Title: A Hybrid Framework for Semantic Textual  Similarity and Explanation Generation

Examiners:
Dr. Seema Latif, HOD and Associate
Professor, AI & DS-DOC , School of Electrical Engineering and Computer Science (SEECS), National University of Sciences and Technology (NUST)
Dr. Kamran Malik, Professor, Department of Data Science, Punjab University College of Information Technology (PUCIT), University of the Punjab

Date: 13th April 2026 at 2:00 PM
Venue: CS Conference Room, Tabba Building

Abstract
Semantic Textual Similarity (STS) is a foundational task in Natural Language Processing, with wide-ranging applications that include information retrieval, semantic search, question answering, plagiarism detection, and clustering related content to enhance user interaction and knowledge discovery. However, most existing systems operate as black-box models, providing similarity scores without explaining how the decisions were made. This limitation is particularly challenging in domains where transparency and justification are essential for trust, such as healthcare, legal studies, and the interpretation of religious texts. This dissertation presents SUMEX (Semantic textUal siMilarity and EXplanation generation), a hybrid framework that computes semantic similarity and produces natural language explanations within a single unified design.

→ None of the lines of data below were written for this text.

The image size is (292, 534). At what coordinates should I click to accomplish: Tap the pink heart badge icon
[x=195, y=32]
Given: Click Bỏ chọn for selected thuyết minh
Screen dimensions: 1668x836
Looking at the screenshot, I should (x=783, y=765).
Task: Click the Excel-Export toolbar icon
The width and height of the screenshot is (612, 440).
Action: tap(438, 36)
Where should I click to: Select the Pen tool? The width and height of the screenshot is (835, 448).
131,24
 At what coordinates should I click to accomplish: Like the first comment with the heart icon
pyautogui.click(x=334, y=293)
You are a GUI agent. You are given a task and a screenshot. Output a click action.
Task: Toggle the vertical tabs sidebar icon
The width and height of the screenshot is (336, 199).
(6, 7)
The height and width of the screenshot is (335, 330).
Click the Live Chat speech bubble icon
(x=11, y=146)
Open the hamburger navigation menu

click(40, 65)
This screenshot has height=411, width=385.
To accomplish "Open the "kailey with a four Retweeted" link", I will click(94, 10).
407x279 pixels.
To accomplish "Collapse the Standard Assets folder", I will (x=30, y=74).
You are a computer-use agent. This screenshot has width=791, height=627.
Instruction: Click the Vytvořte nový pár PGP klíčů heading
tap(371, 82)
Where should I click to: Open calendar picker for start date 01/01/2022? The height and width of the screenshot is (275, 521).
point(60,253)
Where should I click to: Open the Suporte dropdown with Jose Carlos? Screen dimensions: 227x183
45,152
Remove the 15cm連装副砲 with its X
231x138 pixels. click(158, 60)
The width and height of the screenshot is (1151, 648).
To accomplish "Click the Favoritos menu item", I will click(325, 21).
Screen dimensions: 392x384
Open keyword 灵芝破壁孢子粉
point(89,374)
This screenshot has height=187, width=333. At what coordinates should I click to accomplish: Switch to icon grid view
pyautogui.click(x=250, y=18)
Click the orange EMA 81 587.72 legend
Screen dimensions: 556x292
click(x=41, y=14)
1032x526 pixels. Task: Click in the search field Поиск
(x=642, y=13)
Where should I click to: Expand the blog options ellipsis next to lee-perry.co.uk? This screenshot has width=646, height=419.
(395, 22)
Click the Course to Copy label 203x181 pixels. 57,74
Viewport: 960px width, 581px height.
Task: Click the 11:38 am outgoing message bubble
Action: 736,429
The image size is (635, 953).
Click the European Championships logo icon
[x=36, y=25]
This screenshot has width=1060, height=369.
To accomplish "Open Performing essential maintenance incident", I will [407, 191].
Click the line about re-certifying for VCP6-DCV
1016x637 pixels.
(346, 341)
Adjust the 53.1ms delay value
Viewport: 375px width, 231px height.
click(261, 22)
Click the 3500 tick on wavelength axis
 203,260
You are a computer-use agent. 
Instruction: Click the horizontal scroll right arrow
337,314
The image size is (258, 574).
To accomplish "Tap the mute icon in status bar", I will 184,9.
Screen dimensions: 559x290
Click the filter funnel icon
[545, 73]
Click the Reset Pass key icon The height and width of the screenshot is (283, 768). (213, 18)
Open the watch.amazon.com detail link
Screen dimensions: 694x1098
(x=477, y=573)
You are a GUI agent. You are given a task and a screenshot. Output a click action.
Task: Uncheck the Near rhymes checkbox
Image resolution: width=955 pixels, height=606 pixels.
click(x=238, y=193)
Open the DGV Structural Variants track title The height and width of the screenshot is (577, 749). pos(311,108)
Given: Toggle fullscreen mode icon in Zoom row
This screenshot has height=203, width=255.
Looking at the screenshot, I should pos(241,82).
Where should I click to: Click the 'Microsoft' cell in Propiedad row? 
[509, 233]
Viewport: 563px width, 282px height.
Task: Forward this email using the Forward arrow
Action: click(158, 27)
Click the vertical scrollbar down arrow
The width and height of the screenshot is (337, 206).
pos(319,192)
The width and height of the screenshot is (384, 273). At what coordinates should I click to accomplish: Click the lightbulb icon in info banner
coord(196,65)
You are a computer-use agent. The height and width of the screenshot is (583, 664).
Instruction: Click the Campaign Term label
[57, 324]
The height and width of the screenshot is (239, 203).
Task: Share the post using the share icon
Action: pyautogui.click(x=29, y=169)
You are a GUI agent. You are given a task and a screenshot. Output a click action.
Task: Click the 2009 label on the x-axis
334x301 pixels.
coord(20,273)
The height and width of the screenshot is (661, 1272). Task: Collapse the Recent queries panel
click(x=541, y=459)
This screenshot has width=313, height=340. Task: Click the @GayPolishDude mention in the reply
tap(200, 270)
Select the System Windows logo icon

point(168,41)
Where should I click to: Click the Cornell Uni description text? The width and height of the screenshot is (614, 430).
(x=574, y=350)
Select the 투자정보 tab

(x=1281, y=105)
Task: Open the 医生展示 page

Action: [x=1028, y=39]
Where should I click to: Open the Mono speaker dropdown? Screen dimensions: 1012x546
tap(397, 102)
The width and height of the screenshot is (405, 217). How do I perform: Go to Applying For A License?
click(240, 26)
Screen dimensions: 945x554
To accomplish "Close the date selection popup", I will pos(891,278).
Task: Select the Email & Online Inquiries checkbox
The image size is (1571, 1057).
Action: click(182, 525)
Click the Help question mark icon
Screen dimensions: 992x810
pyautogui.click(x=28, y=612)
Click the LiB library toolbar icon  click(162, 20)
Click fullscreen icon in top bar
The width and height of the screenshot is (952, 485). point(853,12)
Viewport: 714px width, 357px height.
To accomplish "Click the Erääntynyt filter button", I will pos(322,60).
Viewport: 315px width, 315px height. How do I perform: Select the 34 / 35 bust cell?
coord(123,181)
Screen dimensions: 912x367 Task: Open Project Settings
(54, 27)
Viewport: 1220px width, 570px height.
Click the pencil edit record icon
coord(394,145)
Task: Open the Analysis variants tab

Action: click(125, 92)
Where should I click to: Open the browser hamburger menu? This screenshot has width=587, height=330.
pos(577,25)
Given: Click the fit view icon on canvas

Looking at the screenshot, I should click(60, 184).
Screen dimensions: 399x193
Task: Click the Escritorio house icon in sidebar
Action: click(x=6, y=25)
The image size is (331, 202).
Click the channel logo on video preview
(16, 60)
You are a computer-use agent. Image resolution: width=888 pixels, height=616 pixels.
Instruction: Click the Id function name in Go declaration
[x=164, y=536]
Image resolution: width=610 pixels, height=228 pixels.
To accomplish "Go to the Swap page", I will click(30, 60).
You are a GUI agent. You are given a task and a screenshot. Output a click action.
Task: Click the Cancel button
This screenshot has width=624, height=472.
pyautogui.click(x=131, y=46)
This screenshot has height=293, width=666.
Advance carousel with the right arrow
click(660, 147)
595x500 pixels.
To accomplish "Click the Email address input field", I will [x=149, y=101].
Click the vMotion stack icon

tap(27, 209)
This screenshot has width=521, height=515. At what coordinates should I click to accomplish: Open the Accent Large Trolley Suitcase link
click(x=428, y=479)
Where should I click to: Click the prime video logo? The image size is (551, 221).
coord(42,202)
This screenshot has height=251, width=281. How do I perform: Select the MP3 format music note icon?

SUMEX combines embedding-based representations with structured ontological knowledge to preserve important taxonomical, hierarchical, and associative relationships that are often lost in purely statistical approaches. The framework presents a structured approach for generating document[1] level explanations by analyzing conceptual mappings, contextual associations, and domain[1] specific semantics. To evaluate explanation quality, a human assessment protocol is developed using completeness and correctness criteria, supported by inter-annotator agreement. The framework is applied and tested in two different domains: clinical notes in the healthcare domain and English translations of the Holy Quran. Results show that the hybrid ontology and embedding approach improves precision and reduces false positives when compared to embedding-only models. Expert evaluation further confirms that the explanations capture both surface-level and deeper conceptual alignments. A preliminary comparison with large language models reveals that SUMEX generates more consistent and domain-reliable outputs, while also avoiding common issues such as hallucination. Overall, this dissertation presents an interpretable approach to semantic similarity that strikes a balance between accuracy and transparency. The SUMEX framework offers a foundation for future research on explainable semantic similarity, hybrid knowledge-driven NLP systems, and domain-adaptable semantic reasoning.